Democrats are anxious to keep this story alive as long as possible, and they’re having some success. Nevada Dems, for example, held a protest yesterday outside Lowden’s campaign office in Reno. It came just hours after some very clever folks launched a new website: “The Lowden Plan, a simple health care plan anyone with a few thousand live chickens can use.” There’s a very helpful Lowden Plan Medical Chicken Calculator on the site.
But as entertaining as this is, there’s a related policy observation that shouldn’t go overlooked. Paul Krugman explained late yesterday:
Sure, it’s funny to see a 21st-century political candidate pining for the days of a barter economy. But [Lowden’s] remarks would have been breathtakingly ignorant even if she had called for payments in cash.
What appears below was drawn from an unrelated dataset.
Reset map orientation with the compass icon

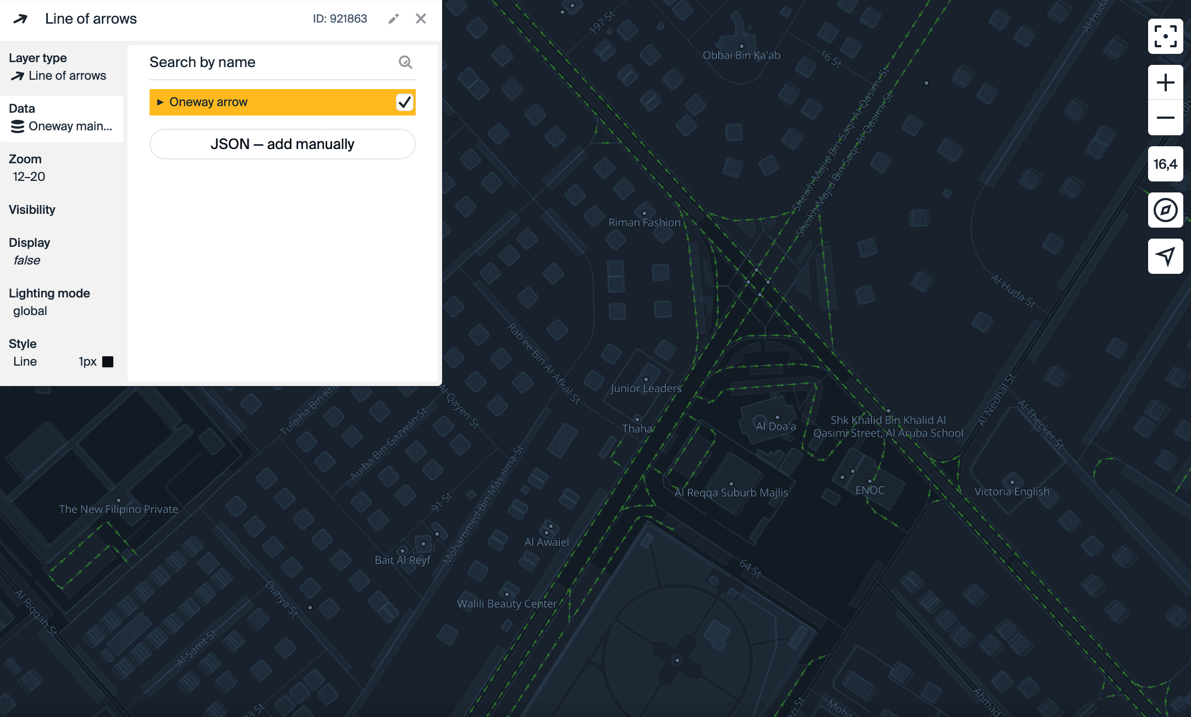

The key fact about health care — the central issue in health care economics — is that it’s all about the big-ticket items. Checkups don’t cost much; neither does the treatment of minor illnesses. The money that matters goes to bypasses and dialysis — costs that are highly unpredictable, and that almost nobody can afford to pay out of pocket. Modern health care, if it’s going to be provided at all, has to be paid for mainly out of insurance.
Conservatives don’t like this; if few of them propose paying in chickens, there is nonetheless a constant refrain of calls for making the market for health care more like the market for bread, with consumers paying out of medical accounts and engaging in comparison shopping.
Why this preference for cash? Because even conservatives know in their hearts that insurance markets are deeply imperfect, which means that standard free-market arguments become very weak once insurers are involved. And so they pretend that we don’t really need all that insurance.
It’s been lost in the shuffle, but Krugman’s description of the GOP line is absolutely right. Indeed, as Lowden became a national punch-line, the Nevada Republican Party predicated its defense of the Senate candidate on exactly this point: Lowden’s over-arching concern is that Americans rely on health insurance to help cover medical bills, and that’s a bad thing.
Nevada GOP communications director Ciara Turns told Eric Kleefeld the other day, “[Lowden] was clearly trying to make the point that if we moved away from an insurance-based system and more people started paying cash for their health care, then prices would come down. But [Democrats] don’t want to address that … because it’s a legitimate point that they can’t argue.”
Now, looking specifically at the plain wording of Lowden’s argument, she was specifically (and repeatedly) talking up the notion of bartering, not bargaining. Turns’ interpretation is generous, to put it mildly.
But even if we accept the defense at face value, as Krugman explained, the underlying policy dispute is hardly any better for Lowden and the Nevada GOP.